The N.C. 911 Board has approved $8.45 million in grants to 12 local public safety answering points and $6 million for three statewide projects. The grants will fund improvements to 911 PSAPs, radio-and-dispatch equipment upgrades and creation of new PSAPs.
Locally, Boone Police Department will receive $252,565.43 and Watauga County will receive $154,130.86. Will Holt, Watauga County Emergency Services Director, tells WataugaOnline.com that the grants will be used in upgrading dispatch consoles in the communications center to the latest hardware. He adds that Boone is also doing a similar project.
“The N.C. 911 Board is pleased to announce this year’s grant awards to enhance the state’s 911 technology to support PSAPs across North Carolina,” said L. V. Pokey Harris, executive director of the North Carolina 911 Board. “These grants ensure that PSAPs are equipped with the best resources to keep our state’s residents and visitors safe.”
Grant recipients include:
- Alleghany County — new 911 facility project, $135,000
- Boone Police Department — radio replacement project, $252,565.43
- Burke County — system software acquisition and implementation, $135,303.57
- Chowan County — radio system upgrade, $154,037.85
- Cleveland County — regional 911 PSAP project, $3,525,591
- Onslow County — system software acquisition and implementation, $925,982
- Pasquotank-Camden 911 PSAP — radio system upgrade, $331,021.40
- Perquimans County — upgraded equipment, $209,107.64
- Polk County — new 911 facility project, $2,412,964
- Robeson County — radio system upgrade, $ 106,899.99
- Watauga County — upgraded equipment, $154,130.86
- Wilson County — upgraded equipment, $108,250.50
The statewide projects include:
- Orthoimagery System — $3,723,908
- Data Analytics — $2,000,000
- Interpretive Services Program — —$290,000
In addition, the N.C. 911 Board is opening applications for the Priority One Collaboration Grants, which offer $5 million for consolidation and cooperative efforts between PSAPs. Learn more about what the Priority One Collaboration Grants cover and how to apply.

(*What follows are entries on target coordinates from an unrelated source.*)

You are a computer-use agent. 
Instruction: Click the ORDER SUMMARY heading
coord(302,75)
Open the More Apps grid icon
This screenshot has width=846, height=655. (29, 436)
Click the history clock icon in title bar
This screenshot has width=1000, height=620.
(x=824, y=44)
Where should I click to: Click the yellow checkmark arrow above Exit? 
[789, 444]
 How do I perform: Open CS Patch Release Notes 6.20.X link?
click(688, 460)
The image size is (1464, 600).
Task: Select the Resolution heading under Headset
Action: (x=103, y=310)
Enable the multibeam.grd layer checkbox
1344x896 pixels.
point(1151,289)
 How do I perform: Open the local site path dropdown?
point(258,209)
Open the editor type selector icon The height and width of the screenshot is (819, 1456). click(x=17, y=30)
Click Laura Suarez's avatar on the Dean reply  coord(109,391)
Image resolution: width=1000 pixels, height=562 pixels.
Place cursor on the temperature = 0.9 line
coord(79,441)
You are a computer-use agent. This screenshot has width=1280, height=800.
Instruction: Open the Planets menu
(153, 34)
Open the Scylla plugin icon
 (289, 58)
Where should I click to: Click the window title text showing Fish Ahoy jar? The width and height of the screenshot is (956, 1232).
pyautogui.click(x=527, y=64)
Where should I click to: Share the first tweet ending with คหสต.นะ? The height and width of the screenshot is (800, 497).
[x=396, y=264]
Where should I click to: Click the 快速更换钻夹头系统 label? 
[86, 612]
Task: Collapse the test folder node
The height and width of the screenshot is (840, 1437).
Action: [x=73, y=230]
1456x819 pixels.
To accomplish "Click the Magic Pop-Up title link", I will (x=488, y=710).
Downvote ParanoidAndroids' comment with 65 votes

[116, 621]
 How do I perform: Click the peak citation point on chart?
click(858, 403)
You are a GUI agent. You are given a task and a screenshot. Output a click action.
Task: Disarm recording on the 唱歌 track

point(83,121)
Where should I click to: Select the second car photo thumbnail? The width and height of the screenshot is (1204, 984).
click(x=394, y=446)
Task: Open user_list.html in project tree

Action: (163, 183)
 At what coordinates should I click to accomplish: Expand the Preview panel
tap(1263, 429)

The N.C. General Assembly created the 911 Board in 1998 that now manages both landline and wireless 911 services in North Carolina, as well as related policies and procedures, and to administer the state’s 911 Fund. The fund is used to support equipment purchases for all 911 PSAPs in the state. The board is housed with the N.C. Department of Information Technology.